*WHAT YOU ARE ASKED TO DO*
Condense the paragraph of the pull request below that begins "To resolve this, we implement CustomLock" into a short bulleted list that keeps its main facts.

*TEXT EXTRACT*

[Fix] Implement lock to ensure FCFS of requests to same model #549

CharlieFRuan · 2024-08-14T06:05:09Z

A model cannot handle > 1 concurrent request (e.g. >1 calls to chat.completions.create()) since we do not support continuous batching, and each request requires its own resources such as the KV cache. (Though "concurrent" requests to different models in the same engine is supported)

As a result, as pointed out in #522, when users try something like the following code:

const engine = await CreateMLCEngine("Phi-3-mini-4k-instruct-q4f16_1-MLC")
async function sendRequest() {
  const reply = await engine.chat.completions.create({
    messages: [{ role: "user", content: "Hello!" }],
    max_tokens: 64,
  });
  console.log(reply.choices[0].message.content);
}
await Promise.all([sendRequest(), sendRequest()]);

the model's state and the generation result are messed up.

To resolve this, we implement CustomLock using Promise, maintaining a queue to ensure FCFS for incoming requests to a model, such that for a single model, a request only starts when all previous requests are finished. The code above now works.

Implementation Details

We add loadedModelIdToLock to MLCEngine, maintaining a lock for each loaded engine
- Reminder: the need for a critical section is only per model, since each loaded model has its own LLMChatPipeline / EmbeddingPipeline
loadedModelIdToLock is cleared in unload(), set in reloadInternal()
We acquire lock at the very beginning of completion(), chatCompletion() and embedding(), after knowing which model this current call will use
We release lock at the end of embedding(), completion() and chatCompletion() (for non-streaming cases), and asyncGenerate() (for streaming cases)

*DATASET ENTRIES*
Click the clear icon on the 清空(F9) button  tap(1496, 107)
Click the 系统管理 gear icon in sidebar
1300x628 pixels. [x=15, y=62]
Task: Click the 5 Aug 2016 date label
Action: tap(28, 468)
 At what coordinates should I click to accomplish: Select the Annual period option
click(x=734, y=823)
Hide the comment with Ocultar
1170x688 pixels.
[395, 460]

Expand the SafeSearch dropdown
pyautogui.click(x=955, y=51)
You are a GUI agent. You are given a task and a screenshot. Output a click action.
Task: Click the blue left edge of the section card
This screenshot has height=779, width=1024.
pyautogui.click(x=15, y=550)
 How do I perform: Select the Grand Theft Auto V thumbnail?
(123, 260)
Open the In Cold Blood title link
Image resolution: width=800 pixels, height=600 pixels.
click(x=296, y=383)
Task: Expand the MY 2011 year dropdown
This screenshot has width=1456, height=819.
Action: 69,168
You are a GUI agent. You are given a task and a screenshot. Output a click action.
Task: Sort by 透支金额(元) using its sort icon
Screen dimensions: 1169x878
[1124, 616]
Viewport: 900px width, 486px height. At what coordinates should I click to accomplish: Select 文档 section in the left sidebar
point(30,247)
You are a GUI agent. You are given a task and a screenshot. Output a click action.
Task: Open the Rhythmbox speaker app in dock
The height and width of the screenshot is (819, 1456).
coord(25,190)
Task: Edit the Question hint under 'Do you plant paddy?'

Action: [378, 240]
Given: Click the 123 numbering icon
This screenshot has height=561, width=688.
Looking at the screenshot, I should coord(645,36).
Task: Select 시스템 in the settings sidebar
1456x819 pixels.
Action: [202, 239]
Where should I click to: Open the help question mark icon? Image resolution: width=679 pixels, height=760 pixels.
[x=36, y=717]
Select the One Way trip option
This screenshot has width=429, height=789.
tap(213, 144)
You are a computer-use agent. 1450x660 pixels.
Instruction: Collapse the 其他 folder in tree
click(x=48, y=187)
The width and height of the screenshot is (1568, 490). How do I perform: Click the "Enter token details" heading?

*TASK ANSWER*
- `CustomLock` is implemented using Promise.
- It keeps a queue so incoming requests to a model are handled first come, first served (FCFS).
- For a single model, a request starts only after all earlier requests have finished.
- The example code with two concurrent requests now works.